[Start of Attachment]

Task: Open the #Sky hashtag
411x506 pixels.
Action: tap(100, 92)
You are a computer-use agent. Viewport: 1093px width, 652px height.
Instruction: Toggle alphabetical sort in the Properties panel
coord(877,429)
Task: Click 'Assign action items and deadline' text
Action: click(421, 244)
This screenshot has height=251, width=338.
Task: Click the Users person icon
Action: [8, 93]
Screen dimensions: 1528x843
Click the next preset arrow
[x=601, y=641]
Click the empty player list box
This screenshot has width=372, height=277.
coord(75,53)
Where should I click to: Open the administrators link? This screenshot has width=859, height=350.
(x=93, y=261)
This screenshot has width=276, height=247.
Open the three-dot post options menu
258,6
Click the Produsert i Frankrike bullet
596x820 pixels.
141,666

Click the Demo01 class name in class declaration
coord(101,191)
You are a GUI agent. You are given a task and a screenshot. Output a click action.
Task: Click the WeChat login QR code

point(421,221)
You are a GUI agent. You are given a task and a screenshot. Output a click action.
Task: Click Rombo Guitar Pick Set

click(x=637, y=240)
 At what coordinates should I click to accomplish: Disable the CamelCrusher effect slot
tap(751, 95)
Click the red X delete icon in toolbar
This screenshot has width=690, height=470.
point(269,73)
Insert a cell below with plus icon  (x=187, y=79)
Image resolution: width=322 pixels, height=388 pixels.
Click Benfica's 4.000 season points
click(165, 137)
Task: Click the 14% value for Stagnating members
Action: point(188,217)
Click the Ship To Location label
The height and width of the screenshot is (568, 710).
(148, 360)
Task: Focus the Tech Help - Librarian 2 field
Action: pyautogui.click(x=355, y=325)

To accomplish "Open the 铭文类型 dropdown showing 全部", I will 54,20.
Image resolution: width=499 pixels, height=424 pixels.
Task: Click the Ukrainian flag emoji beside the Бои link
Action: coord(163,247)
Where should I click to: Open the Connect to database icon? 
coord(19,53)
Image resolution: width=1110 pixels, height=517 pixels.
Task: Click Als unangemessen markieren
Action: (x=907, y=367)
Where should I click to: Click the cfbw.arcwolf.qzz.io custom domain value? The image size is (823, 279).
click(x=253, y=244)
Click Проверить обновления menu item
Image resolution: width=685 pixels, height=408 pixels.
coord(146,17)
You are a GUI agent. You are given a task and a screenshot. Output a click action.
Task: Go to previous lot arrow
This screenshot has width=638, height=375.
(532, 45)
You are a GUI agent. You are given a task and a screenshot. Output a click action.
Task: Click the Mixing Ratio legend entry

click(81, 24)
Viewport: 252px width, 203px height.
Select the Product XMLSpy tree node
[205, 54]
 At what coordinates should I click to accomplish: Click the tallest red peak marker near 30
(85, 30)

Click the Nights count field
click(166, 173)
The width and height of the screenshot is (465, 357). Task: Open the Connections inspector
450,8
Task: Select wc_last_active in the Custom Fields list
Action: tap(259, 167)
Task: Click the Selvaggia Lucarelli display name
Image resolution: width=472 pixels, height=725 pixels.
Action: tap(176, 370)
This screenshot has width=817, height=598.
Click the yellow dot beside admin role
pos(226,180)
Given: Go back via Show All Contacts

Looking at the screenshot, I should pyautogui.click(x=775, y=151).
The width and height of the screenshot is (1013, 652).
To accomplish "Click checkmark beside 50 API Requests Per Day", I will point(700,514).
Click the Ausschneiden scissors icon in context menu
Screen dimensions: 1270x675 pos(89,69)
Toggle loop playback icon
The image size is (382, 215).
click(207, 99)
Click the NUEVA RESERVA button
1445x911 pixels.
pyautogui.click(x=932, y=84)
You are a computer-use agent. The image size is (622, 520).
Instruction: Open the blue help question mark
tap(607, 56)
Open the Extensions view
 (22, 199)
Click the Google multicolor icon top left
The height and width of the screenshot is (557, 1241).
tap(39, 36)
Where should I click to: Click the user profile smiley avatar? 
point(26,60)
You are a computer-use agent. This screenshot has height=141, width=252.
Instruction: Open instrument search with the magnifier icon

[End of Attachment]

● **Activity**: Give back exactly the lines that run from the line with "This screenshot has width=638, height=375." through the close of the material, counting both ends, and nothing more.

● **Your solution**:
This screenshot has width=638, height=375.
(532, 45)
You are a GUI agent. You are given a task and a screenshot. Output a click action.
Task: Click the Mixing Ratio legend entry

click(81, 24)
Viewport: 252px width, 203px height.
Select the Product XMLSpy tree node
[205, 54]
 At what coordinates should I click to accomplish: Click the tallest red peak marker near 30
(85, 30)

Click the Nights count field
click(166, 173)
The width and height of the screenshot is (465, 357). Task: Open the Connections inspector
450,8
Task: Select wc_last_active in the Custom Fields list
Action: tap(259, 167)
Task: Click the Selvaggia Lucarelli display name
Image resolution: width=472 pixels, height=725 pixels.
Action: tap(176, 370)
This screenshot has width=817, height=598.
Click the yellow dot beside admin role
pos(226,180)
Given: Go back via Show All Contacts

Looking at the screenshot, I should pyautogui.click(x=775, y=151).
The width and height of the screenshot is (1013, 652).
To accomplish "Click checkmark beside 50 API Requests Per Day", I will point(700,514).
Click the Ausschneiden scissors icon in context menu
Screen dimensions: 1270x675 pos(89,69)
Toggle loop playback icon
The image size is (382, 215).
click(207, 99)
Click the NUEVA RESERVA button
1445x911 pixels.
pyautogui.click(x=932, y=84)
You are a computer-use agent. The image size is (622, 520).
Instruction: Open the blue help question mark
tap(607, 56)
Open the Extensions view
 (22, 199)
Click the Google multicolor icon top left
The height and width of the screenshot is (557, 1241).
tap(39, 36)
Where should I click to: Click the user profile smiley avatar? 
point(26,60)
You are a computer-use agent. This screenshot has height=141, width=252.
Instruction: Open instrument search with the magnifier icon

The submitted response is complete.